# Referrals

Under design

The referral module allows Practitioners to refer patients to other facilities that are better equipped to treat them. Since Agni is designed for PHCs, we plan to support two types of referrals:

  1. Within-system: Facilities within the same Organization, i.e. another PHC.
  2. Outside-system: Facilities outside the Organization, both public and private.

# Source and destination

  • Source: Where the referral originates from
  • Destination: The one who receives the referral

# Anatomy of a referral

# Preconditions for a referral

A referral requires an Encounter to take place. An Encounter is an interaction between a Practitioner and a Patient, with clinical intent. In Agni, the triggering Encounter can be a risk assessment, a consultation, or a procedure.

Hence, a patient cannot simply be diverted from the queue of one PHC to another. There must be a clinically meaningful interaction that initiates the referral.

# Information contained in a referral

A referral should carry the following information:

  • Patient name and identifier
  • Source practitioner name and identifier, and the organizational unit (i.e. PHC) with which the practitioner is affiliated at the time of generating the referral
  • Destination name and identifier
  • Date and time of the referral
  • Content of the referral: why it is being made
  • Context for the referral: relevant medical records

The following table shows how these information fields map to the two types of referral we introduced earlier.

Information field within-system outside-system
Patient
Source
Destination
Date-time
Content
Context

An outside-system referral is like an email without a recipient or attachments. Patients take the note to whomever they wish to consult, and they carry copies of their medical records with them.

# The destination - practitioner or facility?

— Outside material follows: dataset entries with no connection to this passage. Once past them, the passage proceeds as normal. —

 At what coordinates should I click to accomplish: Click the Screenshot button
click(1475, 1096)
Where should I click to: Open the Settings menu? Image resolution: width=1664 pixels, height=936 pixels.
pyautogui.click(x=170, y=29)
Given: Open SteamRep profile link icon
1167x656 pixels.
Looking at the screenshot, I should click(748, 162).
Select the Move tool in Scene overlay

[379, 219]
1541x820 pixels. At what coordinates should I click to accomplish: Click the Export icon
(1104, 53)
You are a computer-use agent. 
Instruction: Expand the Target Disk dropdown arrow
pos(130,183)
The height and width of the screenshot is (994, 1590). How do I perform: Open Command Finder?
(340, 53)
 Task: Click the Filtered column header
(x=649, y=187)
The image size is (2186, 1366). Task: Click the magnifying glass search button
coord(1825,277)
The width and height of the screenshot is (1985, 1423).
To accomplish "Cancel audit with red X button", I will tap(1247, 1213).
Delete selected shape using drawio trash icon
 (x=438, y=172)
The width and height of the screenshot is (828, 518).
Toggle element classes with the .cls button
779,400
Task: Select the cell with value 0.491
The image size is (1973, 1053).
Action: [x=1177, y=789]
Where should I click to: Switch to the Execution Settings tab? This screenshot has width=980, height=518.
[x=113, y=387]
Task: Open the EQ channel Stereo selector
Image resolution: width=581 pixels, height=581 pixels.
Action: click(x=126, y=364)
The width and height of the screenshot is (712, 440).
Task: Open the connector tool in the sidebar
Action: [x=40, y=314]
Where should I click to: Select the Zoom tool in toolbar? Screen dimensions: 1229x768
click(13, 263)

For within-system referrals, the destination is another facility, not a physician. Thus, even if the medical officer of a PHC is transferred, the referral remains unaffected. Also, proximity is an important consideration for patients—and in Agni, Location is a property of Organization, not Practitioner.

# The FHIR paradigm

The Appointment resource is well-suited for within-system referrals1. FHIR R4 documentation states that "Appointment resources are used to provide information about a planned meeting that may be in the future or past. Examples include... a follow-up for a clinical visit..."

Using the Appointment resource, a Practitioner can create a request for a future healthcare event in any Location. For referrals, the destination shall be a different facility (Location)—though we can easily grasp that the same method can be used to book a follow-up visit in the same facility.

# Notable elements of the Appointment resource

Mandatory elements are marked with an asterisk (*).

  • .status *: When a referral is created, this parameter shall be set to proposed. When the patient visit the destination facility and checks-in, this status is updated to arrived
  • .description: a human-readable summary of the source, timing, and destination of the referral
  • .note: the clinical contents of the referral
  • .participant*: Each referral must have at least one participant, and either the type or the actor shall be further specified. This is a FHIR constraint. In our implementation, we shall use this element to specify both the source and the destination, by providing two objects with both type and actor, as explained in the section below.

# Participant element

  1. Source object:
    • .participant.actor *: The source Practitioner. This element also accepts a Location or HealthcareService resource.
    • .participant.type: REF, for the person initiating the referral (i.e. the source). .type uses the encounter-participant-type valueset.
  2. Destination object
    • .participant.actor *: The destination Location. This element also accepts a Practitioner or HealthcareService resource.
    • .participant.type: ATND, for the overseer at the destination. Participant types are defined with Practitioners in mind, but we shall use them even when .actor references a Location.

# Data access

When a patient is referred to a different Location, users mapped to that Location shall have access to the patient's records. The data payload for the patient shall be enqueued for download after the referral notification.

# Inputs for detailed documentation

  • Section 12.14.5 describes status transitions in the appointment workflow. The detailed design of referral workflow implementation should utilize this section.
  • The constraints that apply to the Appointment resource need to be kept in mind. For instance, when the Appointment.status element is proposed, it does not require a start or end time. However, once the status is updated to arrived, a start or end time is mandatory.

# Limitations

A broader definition of referrals includes requests for follow-up from a PHC nurse or physician to a community health worker (CHW), or vice versa. CHW-PHC interactions are yet to be added to Agni.


  1. Before we selected the Appointment resource, we evaluated other ways to implemented referrals in FHIR. The first was the ServiceRequest resource, designed for requests such as "a referral for a diagnostic test". Next was the Task resource, a state machine to handle workflow; without the necessary data fields that referrals require.